Task requirements:
Will you output all of the data below exactly, omitting the images?

Data extract:
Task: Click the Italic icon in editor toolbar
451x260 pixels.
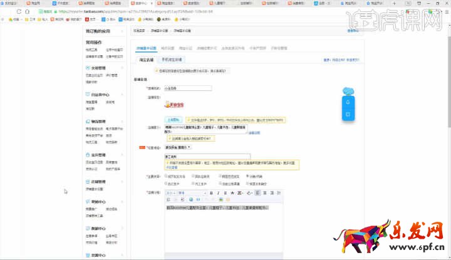Action: tap(217, 193)
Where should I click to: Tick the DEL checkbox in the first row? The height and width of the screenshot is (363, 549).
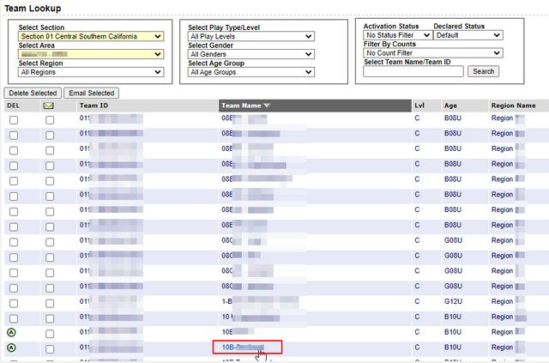[13, 120]
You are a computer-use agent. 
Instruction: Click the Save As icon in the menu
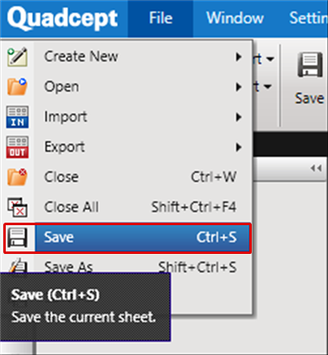point(18,265)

Response:
Task: Click the Italic icon in editor toolbar
451x260 pixels.
Action: tap(217, 193)
Where should I click to: Tick the DEL checkbox in the first row? The height and width of the screenshot is (363, 549).
[13, 120]
You are a computer-use agent. 
Instruction: Click the Save As icon in the menu
point(18,265)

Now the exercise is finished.